* QUOTED PASSAGE *
Segment Open

Senior Senate Democrats dropped a burgeoning backup plan to hike the federal minimum wage through the tax code after hitting numerous stumbling blocks, The Washington Post reports.
The Biden administration said last week it would not overrule the Senate parliamentarian’s decision that the $15 minimum wage increase was inadmissible under the budget reconciliation rules. Senate Budget Chairman Bernie Sanders and Finance Chairman Ron Wyden quickly announced a “Plan B” that would instead impose tax penalties on large corporations that fail to pay workers at least $15 per hour while offering tax incentives to small businesses to raise wages.
But Sanders, Wyden, and other Democrats involved in the negotiations have abandoned the plan as they push for a speedy passage of the next round of coronavirus relief before enhanced federal unemployment benefits expire mid-March.
Plan faces administrative hurdles:
Economists and tax experts detailed extensive administrative hurdles to trying to hike wages through the tax code and noted that companies could easily avoid the tax penalties.

Segment Closed

* THE DATA *
Segment Open

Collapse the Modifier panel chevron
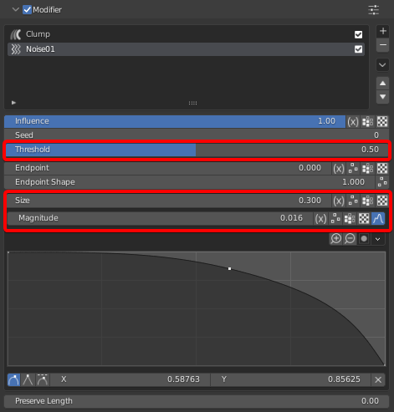click(x=16, y=10)
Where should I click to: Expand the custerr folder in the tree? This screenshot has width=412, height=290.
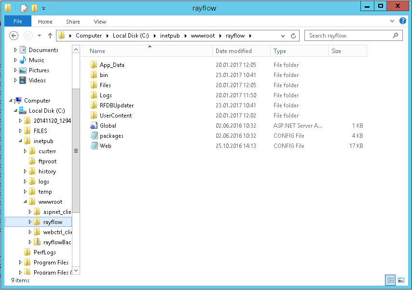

Segment Closed

* TASK LIST *
• A. For each statement, answer yes or no according to the minimum wage article, and quote the words from it that decide the answer. (i) The Biden administration said it would overrule the Senate parliamentarian's decision. (ii) The "Plan B" would give small businesses tax incentives to raise wages. (iii) Economists and tax experts noted that companies could easily get around the tax penalties.
• B. From the minimum wage article, print the part that begins at the words "The Biden administration" and stops after "benefits expire mid-March.".
The data has nothing to do with what comes next.

* RESULTS OF THE EXERCISE *
• A.
(i) No: "said last week it would not overrule the Senate parliamentarian’s decision"
(ii) Yes: "offering tax incentives to small businesses to raise wages"
(iii) Yes: "noted that companies could easily avoid the tax penalties"

• B.
The Biden administration said last week it would not overrule the Senate parliamentarian’s decision that the $15 minimum wage increase was inadmissible under the budget reconciliation rules. Senate Budget Chairman Bernie Sanders and Finance Chairman Ron Wyden quickly announced a “Plan B” that would instead impose tax penalties on large corporations that fail to pay workers at least $15 per hour while offering tax incentives to small businesses to raise wages.
But Sanders, Wyden, and other Democrats involved in the negotiations have abandoned the plan as they push for a speedy passage of the next round of coronavirus relief before enhanced federal unemployment benefits expire mid-March.